Written task: Copy out every one of the records below word for word.

Task data:
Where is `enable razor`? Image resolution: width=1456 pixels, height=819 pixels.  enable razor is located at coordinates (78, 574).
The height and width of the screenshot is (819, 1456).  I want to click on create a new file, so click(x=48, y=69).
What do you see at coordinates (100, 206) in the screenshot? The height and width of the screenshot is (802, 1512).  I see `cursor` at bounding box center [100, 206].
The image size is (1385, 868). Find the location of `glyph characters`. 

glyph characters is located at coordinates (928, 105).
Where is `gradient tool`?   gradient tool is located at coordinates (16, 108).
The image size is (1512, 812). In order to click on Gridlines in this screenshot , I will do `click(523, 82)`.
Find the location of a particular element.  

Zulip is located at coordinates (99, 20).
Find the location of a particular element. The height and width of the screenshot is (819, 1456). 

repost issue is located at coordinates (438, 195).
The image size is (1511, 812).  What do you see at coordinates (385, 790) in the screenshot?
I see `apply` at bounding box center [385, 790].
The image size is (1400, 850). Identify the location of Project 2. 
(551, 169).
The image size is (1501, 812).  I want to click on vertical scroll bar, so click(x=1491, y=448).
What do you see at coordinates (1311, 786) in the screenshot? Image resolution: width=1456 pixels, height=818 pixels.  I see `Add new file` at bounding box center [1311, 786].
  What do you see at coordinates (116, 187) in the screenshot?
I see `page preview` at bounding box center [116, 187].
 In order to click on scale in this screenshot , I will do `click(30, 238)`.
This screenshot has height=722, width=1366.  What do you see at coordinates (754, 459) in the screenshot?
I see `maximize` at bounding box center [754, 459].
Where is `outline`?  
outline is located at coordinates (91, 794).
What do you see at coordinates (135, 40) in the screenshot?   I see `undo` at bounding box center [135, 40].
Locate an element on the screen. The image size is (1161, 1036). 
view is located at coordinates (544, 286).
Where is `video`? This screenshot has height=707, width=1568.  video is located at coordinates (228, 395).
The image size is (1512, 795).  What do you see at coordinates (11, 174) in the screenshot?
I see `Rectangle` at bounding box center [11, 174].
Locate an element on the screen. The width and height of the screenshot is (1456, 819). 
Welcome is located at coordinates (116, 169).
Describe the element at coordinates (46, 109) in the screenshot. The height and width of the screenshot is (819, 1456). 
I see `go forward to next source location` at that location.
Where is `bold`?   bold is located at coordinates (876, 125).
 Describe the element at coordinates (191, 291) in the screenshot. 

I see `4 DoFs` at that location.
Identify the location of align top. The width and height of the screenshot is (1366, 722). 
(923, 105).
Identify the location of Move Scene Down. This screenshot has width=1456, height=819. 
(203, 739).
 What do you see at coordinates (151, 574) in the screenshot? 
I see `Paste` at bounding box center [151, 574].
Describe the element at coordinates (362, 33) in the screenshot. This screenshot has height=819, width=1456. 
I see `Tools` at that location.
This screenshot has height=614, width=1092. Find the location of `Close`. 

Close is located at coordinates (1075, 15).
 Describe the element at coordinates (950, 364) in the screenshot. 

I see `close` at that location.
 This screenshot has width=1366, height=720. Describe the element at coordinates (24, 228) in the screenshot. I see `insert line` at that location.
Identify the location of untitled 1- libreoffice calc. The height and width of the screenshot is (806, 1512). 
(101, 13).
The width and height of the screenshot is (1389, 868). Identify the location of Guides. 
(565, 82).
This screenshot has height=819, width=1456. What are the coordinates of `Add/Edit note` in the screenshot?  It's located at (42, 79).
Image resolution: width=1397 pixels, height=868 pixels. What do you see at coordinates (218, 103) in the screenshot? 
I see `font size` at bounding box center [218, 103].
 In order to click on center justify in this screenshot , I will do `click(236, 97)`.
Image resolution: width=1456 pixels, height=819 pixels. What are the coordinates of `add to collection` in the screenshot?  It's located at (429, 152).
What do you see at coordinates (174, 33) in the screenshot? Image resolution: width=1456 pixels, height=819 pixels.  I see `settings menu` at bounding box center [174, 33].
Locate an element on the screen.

Exercise answer:
Where is `enable razor`? Image resolution: width=1456 pixels, height=819 pixels.  enable razor is located at coordinates (78, 574).
The height and width of the screenshot is (819, 1456).  I want to click on create a new file, so click(x=48, y=69).
What do you see at coordinates (100, 206) in the screenshot? The height and width of the screenshot is (802, 1512).  I see `cursor` at bounding box center [100, 206].
The image size is (1385, 868). Find the location of `glyph characters`. 

glyph characters is located at coordinates (928, 105).
Where is `gradient tool`?   gradient tool is located at coordinates (16, 108).
The image size is (1512, 812). In order to click on Gridlines in this screenshot , I will do `click(523, 82)`.
Find the location of a particular element.  

Zulip is located at coordinates (99, 20).
Find the location of a particular element. The height and width of the screenshot is (819, 1456). 

repost issue is located at coordinates (438, 195).
The image size is (1511, 812).  What do you see at coordinates (385, 790) in the screenshot?
I see `apply` at bounding box center [385, 790].
The image size is (1400, 850). Identify the location of Project 2. 
(551, 169).
The image size is (1501, 812).  I want to click on vertical scroll bar, so click(x=1491, y=448).
What do you see at coordinates (1311, 786) in the screenshot? Image resolution: width=1456 pixels, height=818 pixels.  I see `Add new file` at bounding box center [1311, 786].
  What do you see at coordinates (116, 187) in the screenshot?
I see `page preview` at bounding box center [116, 187].
 In order to click on scale in this screenshot , I will do `click(30, 238)`.
This screenshot has height=722, width=1366.  What do you see at coordinates (754, 459) in the screenshot?
I see `maximize` at bounding box center [754, 459].
Where is `outline`?  
outline is located at coordinates (91, 794).
What do you see at coordinates (135, 40) in the screenshot?   I see `undo` at bounding box center [135, 40].
Locate an element on the screen. The image size is (1161, 1036). 
view is located at coordinates (544, 286).
Where is `video`? This screenshot has height=707, width=1568.  video is located at coordinates (228, 395).
The image size is (1512, 795).  What do you see at coordinates (11, 174) in the screenshot?
I see `Rectangle` at bounding box center [11, 174].
Locate an element on the screen. The width and height of the screenshot is (1456, 819). 
Welcome is located at coordinates (116, 169).
Describe the element at coordinates (46, 109) in the screenshot. The height and width of the screenshot is (819, 1456). 
I see `go forward to next source location` at that location.
Where is `bold`?   bold is located at coordinates (876, 125).
 Describe the element at coordinates (191, 291) in the screenshot. 

I see `4 DoFs` at that location.
Identify the location of align top. The width and height of the screenshot is (1366, 722). 
(923, 105).
Identify the location of Move Scene Down. This screenshot has width=1456, height=819. 
(203, 739).
 What do you see at coordinates (151, 574) in the screenshot? 
I see `Paste` at bounding box center [151, 574].
Describe the element at coordinates (362, 33) in the screenshot. This screenshot has height=819, width=1456. 
I see `Tools` at that location.
This screenshot has height=614, width=1092. Find the location of `Close`. 

Close is located at coordinates (1075, 15).
 Describe the element at coordinates (950, 364) in the screenshot. 

I see `close` at that location.
 This screenshot has width=1366, height=720. Describe the element at coordinates (24, 228) in the screenshot. I see `insert line` at that location.
Identify the location of untitled 1- libreoffice calc. The height and width of the screenshot is (806, 1512). 
(101, 13).
The width and height of the screenshot is (1389, 868). Identify the location of Guides. 
(565, 82).
This screenshot has height=819, width=1456. What are the coordinates of `Add/Edit note` in the screenshot?  It's located at (42, 79).
Image resolution: width=1397 pixels, height=868 pixels. What do you see at coordinates (218, 103) in the screenshot? 
I see `font size` at bounding box center [218, 103].
 In order to click on center justify in this screenshot , I will do `click(236, 97)`.
Image resolution: width=1456 pixels, height=819 pixels. What are the coordinates of `add to collection` in the screenshot?  It's located at (429, 152).
What do you see at coordinates (174, 33) in the screenshot? Image resolution: width=1456 pixels, height=819 pixels.  I see `settings menu` at bounding box center [174, 33].
Locate an element on the screen.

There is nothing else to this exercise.